Six big questions we have after 'Stranger Things 4 Part One'

From the Upside Down to the Hawkins gang, here are the big lingering questions.

By Matthew Jackson
The Cast of Stranger Things Season 4

The wait is over. Stranger Things 4 finally arrived Friday morning with its first volume of seven episodes, ending the show's three-year drought and setting up much of what looks like the endgame for the series overall. What began as the story of the Hawkins kids dealing with new threats and new adventures after six months apart coalesced into the story of a larger fight, leaving lots of loose ends for the second volume of the season, and the upcoming fifth and final round of episodes, to tackle further down the line.

Obviously, we know that some answers are already coming. The final two episodes of Stranger Things 4 will land on Netflix July 1, wrapping up this portion of the narrative and setting the stage for the final conflict in Season 5. In the meantime, though, there's quite a bit to chew on, from revelations about the Upside Down itself, to the coming battle and the role each of our heroes might have to play in it. So, now that we've seen the super-sized first seven episodes, let's dig into the biggest lingering questions we have.

**SPOILER WARNING! Spoilers ahead for Stranger Things 4 Part One**

1. What does Eleven's breakthrough mean for her powers?

::::

=== Stated problem 1 ===
In the Stranger Things article, on what date will the final two episodes of Stranger Things 4 land on Netflix?
=== Stated problem 2 ===
Please pull a passage from the Stranger Things article word for word: begin at the words "By Matthew Jackson" and stop after "down the line.".
=== Stated problem 3 ===
Decide whether each statement agrees with the Stranger Things article, answering yes or no and quoting the deciding words: (a) The first volume of Stranger Things 4 contains seven episodes. (b) Before this release the show had gone two years without new episodes. (c) The fifth round of episodes will be the last.

::::

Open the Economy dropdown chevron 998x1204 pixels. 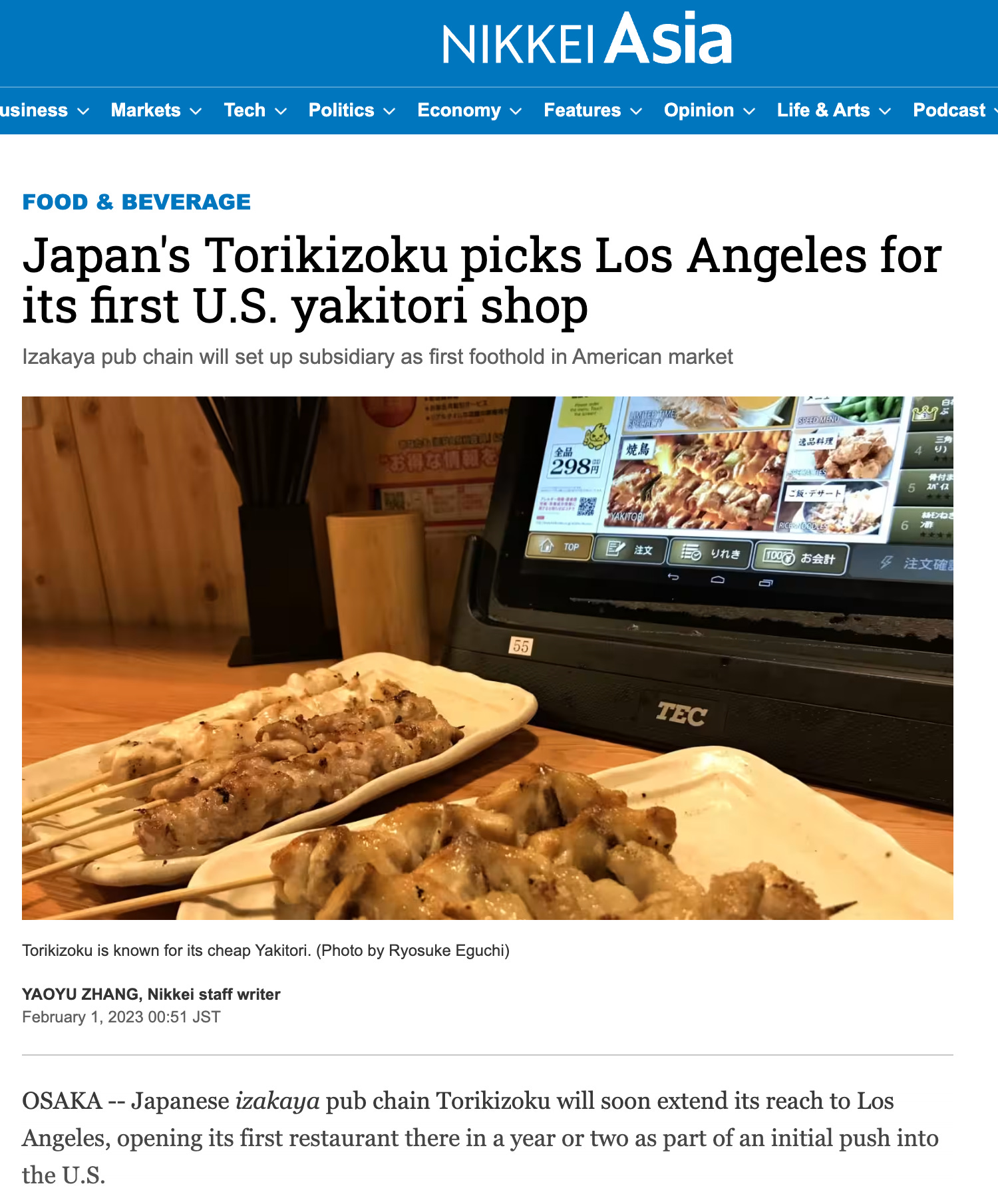(516, 111)
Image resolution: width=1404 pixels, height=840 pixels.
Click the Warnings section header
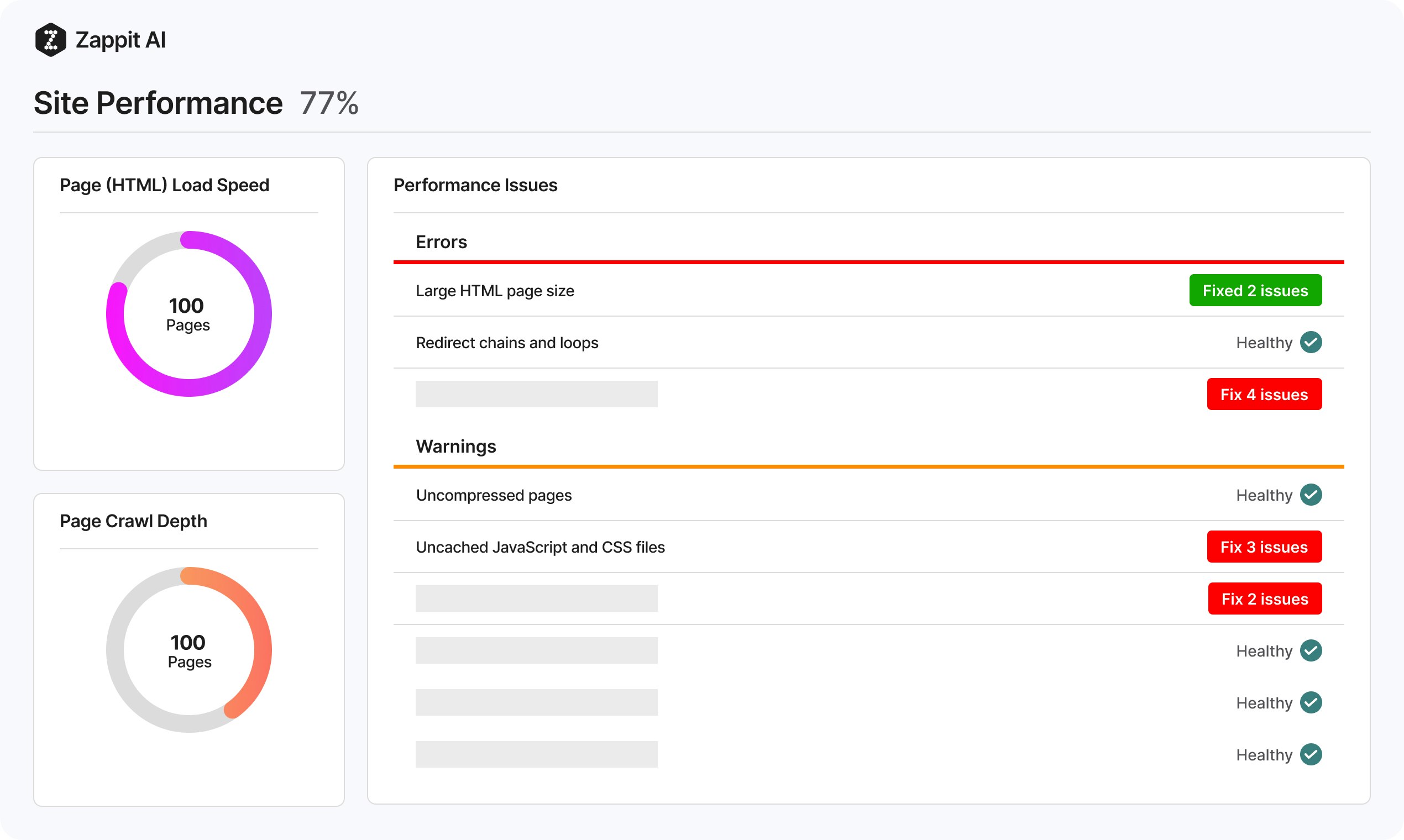[x=455, y=447]
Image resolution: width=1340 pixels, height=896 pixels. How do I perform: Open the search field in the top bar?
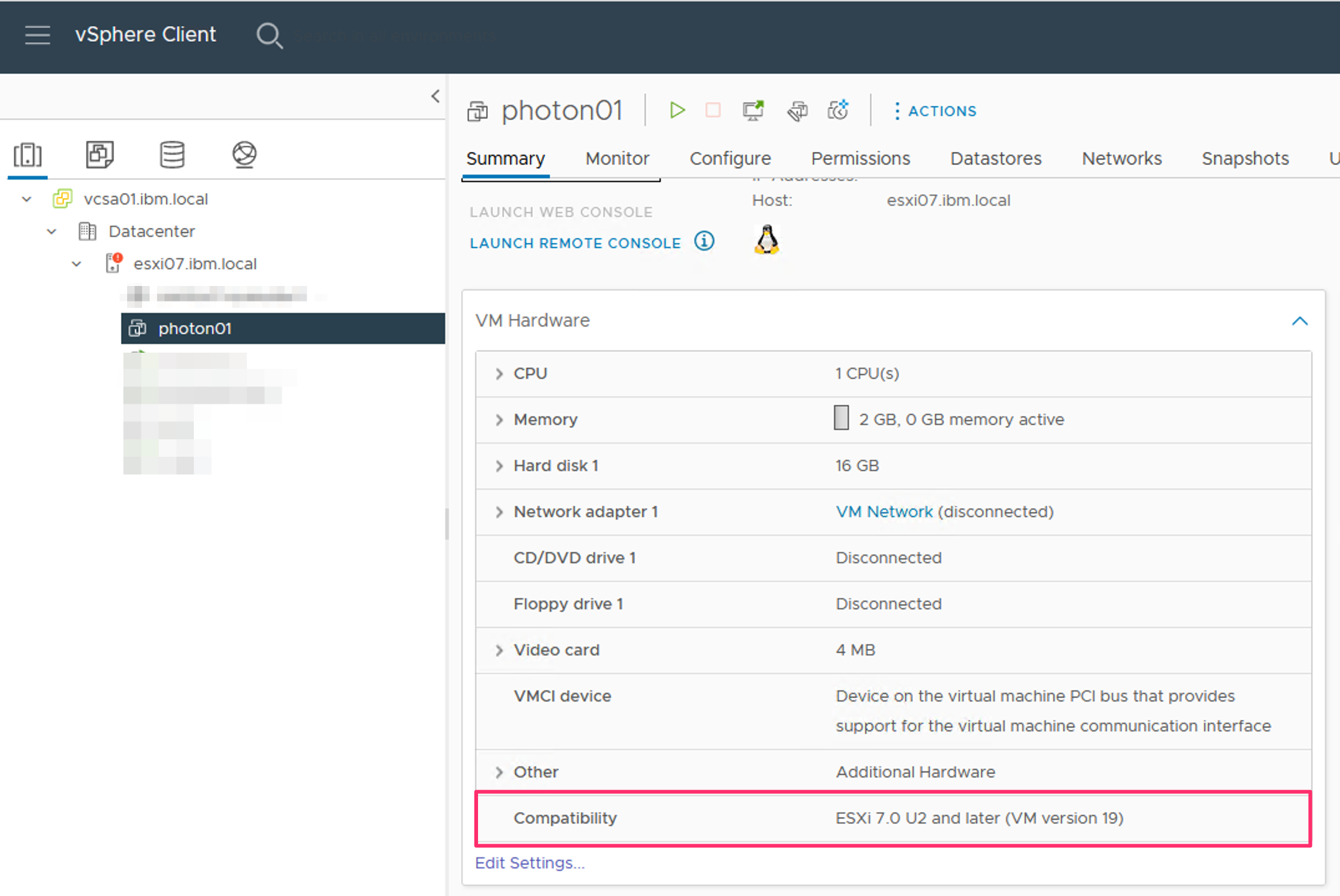tap(270, 36)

::::

=== Expected output 1 ===
July 1

=== Expected output 2 ===
By Matthew Jackson
The Cast of Stranger Things Season 4

The wait is over. Stranger Things 4 finally arrived Friday morning with its first volume of seven episodes, ending the show's three-year drought and setting up much of what looks like the endgame for the series overall. What began as the story of the Hawkins kids dealing with new threats and new adventures after six months apart coalesced into the story of a larger fight, leaving lots of loose ends for the second volume of the season, and the upcoming fifth and final round of episodes, to tackle further down the line.

=== Expected output 3 ===
(a) Yes: "its first volume of seven episodes"
(b) No: "ending the show's three-year drought"
(c) Yes: "the upcoming fifth and final round of episodes"